Get Away With Fran

February 26, 2010

Dog gone fun in Anchorage

Filed under: U.S. — Tags: , , , , — admin @ 7:42 pm


“Bark, bark. Bark bark bark.” You could hear the dogs from blocks away, an odd sound in a city of nearly 300,000. But then again this is Anchorage, and it’s nearly March, and that means time for the dogs to come out to play – especially if they are sled dogs.

For the 75th year, Anchorage is putting on Fur Rendezvous, also known affectionately as Fur Rondy, a nine-day festival, including races with dogs and mushers, which kicked off today.


Fur Rondy was originally envisioned back in 1935 as a way to add a little spice in a city of about 3,000 people, in a place where winters are long.
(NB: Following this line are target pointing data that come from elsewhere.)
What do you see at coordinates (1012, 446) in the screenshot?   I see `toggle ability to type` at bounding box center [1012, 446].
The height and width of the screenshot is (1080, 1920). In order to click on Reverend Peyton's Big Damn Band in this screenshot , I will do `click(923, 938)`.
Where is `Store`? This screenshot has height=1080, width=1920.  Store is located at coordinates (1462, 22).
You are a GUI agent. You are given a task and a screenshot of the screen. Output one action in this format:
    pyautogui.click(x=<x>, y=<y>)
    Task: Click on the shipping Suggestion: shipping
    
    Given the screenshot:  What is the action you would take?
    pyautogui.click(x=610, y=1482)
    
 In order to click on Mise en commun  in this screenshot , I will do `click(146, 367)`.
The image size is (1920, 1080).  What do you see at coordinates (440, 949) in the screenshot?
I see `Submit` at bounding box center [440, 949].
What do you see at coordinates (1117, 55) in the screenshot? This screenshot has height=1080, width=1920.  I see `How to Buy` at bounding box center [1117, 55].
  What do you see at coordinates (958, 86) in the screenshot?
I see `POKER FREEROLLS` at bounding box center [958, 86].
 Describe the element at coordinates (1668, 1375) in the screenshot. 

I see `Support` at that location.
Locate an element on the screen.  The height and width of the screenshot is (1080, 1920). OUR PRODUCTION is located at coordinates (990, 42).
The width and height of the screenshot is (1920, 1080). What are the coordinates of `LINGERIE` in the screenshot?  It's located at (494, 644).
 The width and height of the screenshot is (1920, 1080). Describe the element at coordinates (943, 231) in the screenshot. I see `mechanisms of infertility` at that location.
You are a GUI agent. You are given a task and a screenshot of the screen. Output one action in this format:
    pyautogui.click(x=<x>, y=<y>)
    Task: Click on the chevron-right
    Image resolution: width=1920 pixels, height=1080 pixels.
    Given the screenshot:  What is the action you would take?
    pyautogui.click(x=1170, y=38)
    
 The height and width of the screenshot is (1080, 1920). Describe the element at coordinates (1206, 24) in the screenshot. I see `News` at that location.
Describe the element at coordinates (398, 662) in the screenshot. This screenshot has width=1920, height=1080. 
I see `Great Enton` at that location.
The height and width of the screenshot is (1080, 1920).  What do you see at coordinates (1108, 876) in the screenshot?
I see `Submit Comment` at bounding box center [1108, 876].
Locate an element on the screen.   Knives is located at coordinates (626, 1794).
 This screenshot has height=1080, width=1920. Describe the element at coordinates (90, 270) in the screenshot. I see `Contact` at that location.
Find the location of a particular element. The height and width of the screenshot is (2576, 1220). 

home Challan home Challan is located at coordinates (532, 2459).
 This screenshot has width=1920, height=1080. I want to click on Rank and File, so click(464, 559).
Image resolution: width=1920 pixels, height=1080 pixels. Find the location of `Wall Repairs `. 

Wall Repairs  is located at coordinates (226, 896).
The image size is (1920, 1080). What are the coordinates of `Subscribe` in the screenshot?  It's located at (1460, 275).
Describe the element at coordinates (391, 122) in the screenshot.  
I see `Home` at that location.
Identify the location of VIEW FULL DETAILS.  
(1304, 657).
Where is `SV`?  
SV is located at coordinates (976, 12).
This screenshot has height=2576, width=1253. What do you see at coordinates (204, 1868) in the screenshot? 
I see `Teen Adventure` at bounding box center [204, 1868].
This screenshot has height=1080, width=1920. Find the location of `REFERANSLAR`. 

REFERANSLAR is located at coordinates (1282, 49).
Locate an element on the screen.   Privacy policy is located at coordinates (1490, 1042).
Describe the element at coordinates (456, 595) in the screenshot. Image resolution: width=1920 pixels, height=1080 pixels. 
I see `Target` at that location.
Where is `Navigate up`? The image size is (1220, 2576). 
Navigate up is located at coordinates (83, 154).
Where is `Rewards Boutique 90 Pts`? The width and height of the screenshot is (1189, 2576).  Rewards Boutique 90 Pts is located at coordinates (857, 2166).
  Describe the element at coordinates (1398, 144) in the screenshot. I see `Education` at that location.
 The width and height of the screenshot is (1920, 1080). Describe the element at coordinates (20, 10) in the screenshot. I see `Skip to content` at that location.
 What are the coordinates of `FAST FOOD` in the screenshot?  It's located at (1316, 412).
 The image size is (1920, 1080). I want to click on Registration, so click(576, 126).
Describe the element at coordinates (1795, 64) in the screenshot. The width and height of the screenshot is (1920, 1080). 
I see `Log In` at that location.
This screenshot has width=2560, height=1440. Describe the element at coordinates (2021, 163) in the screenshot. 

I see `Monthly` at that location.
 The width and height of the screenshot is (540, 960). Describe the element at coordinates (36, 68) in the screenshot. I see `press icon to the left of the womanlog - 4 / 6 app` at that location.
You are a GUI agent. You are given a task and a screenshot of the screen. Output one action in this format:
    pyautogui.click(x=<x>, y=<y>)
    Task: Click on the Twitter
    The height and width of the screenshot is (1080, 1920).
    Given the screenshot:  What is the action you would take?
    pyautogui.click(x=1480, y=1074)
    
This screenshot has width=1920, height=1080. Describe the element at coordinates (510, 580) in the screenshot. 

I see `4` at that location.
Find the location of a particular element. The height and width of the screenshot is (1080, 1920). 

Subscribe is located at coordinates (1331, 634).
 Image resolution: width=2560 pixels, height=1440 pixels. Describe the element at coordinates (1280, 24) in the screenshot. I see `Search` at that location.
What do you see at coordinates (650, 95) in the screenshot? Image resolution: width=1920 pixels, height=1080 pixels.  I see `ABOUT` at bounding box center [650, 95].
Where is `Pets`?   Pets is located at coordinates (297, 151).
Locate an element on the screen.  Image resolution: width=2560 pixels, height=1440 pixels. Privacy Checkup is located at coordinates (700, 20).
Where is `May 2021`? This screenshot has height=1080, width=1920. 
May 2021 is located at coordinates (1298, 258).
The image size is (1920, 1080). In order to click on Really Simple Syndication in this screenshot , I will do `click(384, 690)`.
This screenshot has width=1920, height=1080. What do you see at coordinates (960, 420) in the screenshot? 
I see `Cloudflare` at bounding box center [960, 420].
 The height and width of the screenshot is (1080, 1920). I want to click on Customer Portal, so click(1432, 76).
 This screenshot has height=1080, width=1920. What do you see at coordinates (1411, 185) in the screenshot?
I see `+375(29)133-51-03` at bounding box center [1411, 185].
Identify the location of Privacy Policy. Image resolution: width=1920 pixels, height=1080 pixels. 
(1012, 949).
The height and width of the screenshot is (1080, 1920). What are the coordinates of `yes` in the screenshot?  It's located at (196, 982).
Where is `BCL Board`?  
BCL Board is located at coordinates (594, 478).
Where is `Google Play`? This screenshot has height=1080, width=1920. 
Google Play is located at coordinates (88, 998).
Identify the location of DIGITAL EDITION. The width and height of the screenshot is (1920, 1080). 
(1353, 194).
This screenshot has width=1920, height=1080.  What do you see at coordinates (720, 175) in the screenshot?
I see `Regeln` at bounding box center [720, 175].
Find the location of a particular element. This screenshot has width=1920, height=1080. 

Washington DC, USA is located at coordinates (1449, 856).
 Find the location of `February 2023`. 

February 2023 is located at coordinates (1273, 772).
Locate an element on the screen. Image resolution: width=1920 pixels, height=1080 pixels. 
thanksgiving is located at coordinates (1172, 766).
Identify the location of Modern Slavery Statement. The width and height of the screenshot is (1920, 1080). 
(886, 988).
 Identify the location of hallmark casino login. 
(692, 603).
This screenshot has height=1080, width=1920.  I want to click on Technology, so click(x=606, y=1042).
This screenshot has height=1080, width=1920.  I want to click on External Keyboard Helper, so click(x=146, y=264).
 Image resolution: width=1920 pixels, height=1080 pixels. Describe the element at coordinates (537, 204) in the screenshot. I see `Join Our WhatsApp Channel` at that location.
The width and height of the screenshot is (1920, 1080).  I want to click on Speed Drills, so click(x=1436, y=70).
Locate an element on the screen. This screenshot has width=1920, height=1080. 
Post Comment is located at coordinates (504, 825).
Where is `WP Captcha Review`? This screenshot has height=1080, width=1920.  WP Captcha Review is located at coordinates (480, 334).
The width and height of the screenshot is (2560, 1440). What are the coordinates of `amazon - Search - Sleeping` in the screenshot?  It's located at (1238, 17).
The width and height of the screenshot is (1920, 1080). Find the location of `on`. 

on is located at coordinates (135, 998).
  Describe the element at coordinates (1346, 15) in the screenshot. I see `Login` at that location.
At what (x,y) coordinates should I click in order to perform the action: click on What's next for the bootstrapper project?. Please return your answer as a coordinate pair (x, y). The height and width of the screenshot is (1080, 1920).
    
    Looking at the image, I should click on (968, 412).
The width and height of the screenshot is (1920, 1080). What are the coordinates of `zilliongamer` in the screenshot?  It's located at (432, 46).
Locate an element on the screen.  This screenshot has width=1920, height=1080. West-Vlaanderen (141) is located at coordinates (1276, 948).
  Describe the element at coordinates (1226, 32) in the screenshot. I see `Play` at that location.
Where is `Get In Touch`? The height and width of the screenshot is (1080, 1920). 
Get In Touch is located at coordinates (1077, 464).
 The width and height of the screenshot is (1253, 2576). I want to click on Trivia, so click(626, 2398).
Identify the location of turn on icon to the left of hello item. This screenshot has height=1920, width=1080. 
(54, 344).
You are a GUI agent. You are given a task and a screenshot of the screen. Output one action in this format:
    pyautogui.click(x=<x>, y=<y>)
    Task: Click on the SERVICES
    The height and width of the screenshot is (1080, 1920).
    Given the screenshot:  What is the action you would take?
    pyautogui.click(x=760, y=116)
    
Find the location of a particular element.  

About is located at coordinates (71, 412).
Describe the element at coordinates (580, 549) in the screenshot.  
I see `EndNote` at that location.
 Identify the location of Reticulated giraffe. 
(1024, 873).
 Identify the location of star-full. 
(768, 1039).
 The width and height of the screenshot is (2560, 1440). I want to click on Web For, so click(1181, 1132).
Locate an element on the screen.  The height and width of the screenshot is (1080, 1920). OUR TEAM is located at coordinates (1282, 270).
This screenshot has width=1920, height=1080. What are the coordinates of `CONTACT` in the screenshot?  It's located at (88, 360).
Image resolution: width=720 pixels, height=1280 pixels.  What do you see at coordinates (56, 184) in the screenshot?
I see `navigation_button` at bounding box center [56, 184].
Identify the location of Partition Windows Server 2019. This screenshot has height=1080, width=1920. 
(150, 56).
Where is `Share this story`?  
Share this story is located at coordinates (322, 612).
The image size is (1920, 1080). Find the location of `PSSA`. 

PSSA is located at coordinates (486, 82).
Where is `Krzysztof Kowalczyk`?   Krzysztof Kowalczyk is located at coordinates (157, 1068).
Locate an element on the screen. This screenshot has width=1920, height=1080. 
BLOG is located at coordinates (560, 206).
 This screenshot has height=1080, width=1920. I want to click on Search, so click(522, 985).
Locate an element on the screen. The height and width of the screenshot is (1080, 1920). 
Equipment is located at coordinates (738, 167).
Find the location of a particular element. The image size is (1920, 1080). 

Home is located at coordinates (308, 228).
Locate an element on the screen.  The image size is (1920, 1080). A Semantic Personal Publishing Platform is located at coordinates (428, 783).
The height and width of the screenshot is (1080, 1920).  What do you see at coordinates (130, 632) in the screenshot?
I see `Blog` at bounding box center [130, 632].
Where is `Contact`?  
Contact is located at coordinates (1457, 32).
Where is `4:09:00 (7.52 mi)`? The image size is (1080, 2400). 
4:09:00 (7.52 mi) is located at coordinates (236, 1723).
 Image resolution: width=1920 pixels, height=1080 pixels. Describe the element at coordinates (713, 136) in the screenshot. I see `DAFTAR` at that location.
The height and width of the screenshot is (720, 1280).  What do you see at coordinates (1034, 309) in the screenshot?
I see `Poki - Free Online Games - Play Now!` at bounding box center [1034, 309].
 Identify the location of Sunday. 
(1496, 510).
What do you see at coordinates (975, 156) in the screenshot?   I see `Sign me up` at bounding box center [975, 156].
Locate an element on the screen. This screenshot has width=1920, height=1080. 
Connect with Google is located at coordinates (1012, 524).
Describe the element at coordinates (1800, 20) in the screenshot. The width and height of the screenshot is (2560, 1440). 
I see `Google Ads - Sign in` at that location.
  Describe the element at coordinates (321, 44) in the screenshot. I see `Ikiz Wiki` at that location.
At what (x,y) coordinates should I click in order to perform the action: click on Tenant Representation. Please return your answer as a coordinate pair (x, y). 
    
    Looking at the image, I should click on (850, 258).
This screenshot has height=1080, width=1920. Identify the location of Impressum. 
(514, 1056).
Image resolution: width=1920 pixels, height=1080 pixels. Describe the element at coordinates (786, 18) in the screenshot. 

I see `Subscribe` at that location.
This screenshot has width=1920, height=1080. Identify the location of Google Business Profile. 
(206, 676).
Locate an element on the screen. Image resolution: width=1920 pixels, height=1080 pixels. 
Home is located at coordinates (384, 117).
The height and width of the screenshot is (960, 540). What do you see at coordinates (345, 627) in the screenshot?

Dog races were part of the entertainment.

To imagine the races today you have to imagine that despite a couple of 20-story skyscrapers and offerings like a Nordstrom’s and Starbucks, Anchorage still manages to feel a lot like a small, one-horse town – it’s just that there many “horses” on several downtown streets.

Some of those streets were purposely left unplowed in a snowfall yesterday (though not as much snow as in New York) and are being given over for the next few days to the Rondy World Championship Sled Dog Races, a precursor of sorts for the Iditarod, with 30 teams competing for an $80,000 purse.


The World Championship is 25 miles as opposed to the Iditarod’s 1,200, meaning standing on 4th Street, the starting point, for a couple of hours, you get to see the teams depart and return (in the case of the Iditarod, which begins March 7, the teams head out of Anchorage to Nome).

Competitors in this year’s World Championship races include Iditarod champion Jeff King, who waved to an enthuisastic viewing crowd lining 4th Street as the dogs pulled him quickly past to large applause.

A commentator counted down the start and finish times from a viewing tower and over speakers. The teams started on a staggered basis. The winner will be determined after more rounds tomorrow and Sunday.


Other Fur Rondy events include an outdoor carnival with rides – despite temps in the 20s – outhouse races, snowshoe softball, fireworks, beer drinking championships, blanket tosses and more, inside and outside.

It’s not just about surving winter here. It’s about having fun doing it.